Anyone out there who has been diagnosed with Temperol Arteritis (Giant Cell Arteritis). I am undergoing testing and most likely have it. Would like to know how anyone is doing with it and what type of medications they use and any side effects, etc.

Interested in more discussions like this? Go to the Polymyalgia Rheumatica (PMR) Support Group.

Hello @charann2000

There is currently another active discussion on giant cell arteritis here that you may want to read through:
https://connect.mayoclinic.org/discussion/giant-cell-arteritis-20c716/bookmark/?ajax_hook=action&_wpnonce=e2b2fbfe6e

I’m tagging a few other members who have talked about giant cell arteritis to see if they can join in the discussion – @kari51, @marylynn, @crhp194 and @morninglory do you have any information that you can share with @charann2000 on giant cell arteritis?

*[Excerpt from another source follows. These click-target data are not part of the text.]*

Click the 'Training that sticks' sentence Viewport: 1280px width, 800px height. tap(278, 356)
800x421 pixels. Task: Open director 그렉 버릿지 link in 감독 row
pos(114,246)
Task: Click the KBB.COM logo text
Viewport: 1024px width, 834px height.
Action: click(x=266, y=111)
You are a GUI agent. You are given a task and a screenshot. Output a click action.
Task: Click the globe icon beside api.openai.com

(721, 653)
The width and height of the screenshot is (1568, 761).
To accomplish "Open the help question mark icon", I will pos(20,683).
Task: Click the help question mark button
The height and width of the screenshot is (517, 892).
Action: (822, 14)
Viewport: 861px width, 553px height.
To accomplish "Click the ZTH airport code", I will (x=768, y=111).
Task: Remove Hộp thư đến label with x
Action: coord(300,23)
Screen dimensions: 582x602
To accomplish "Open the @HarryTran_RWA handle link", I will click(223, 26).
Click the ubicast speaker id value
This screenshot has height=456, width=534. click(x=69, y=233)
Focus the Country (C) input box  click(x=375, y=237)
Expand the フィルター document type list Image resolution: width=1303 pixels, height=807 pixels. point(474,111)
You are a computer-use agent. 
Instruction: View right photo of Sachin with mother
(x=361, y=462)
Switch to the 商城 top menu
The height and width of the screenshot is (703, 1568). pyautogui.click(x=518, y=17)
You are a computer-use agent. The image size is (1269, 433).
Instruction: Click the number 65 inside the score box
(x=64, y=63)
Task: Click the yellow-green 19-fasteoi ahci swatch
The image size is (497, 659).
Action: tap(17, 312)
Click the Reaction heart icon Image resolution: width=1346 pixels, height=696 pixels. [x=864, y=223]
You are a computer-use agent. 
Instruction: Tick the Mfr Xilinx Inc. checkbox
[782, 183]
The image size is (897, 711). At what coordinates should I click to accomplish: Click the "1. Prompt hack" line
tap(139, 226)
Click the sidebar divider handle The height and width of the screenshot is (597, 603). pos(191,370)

I'd like to invite @crhp194 @morninglory @anya @sallygosse to join this discussion, as well; they may be able to provide some more insights. We have another conversation on GCA, (also known as temporal arteritis), which you might wish to view:
– Adjusting to life with temporal arteritis https://connect.mayoclinic.org/discussion/would-like-to-hear-from-people-that-have-gone-thru-or-going/
I hope @donnalc @lindy @prednisone4gca @MLeeB also return to share their experiences.

@charann2000 — do you have any questions about giant cell arteritis?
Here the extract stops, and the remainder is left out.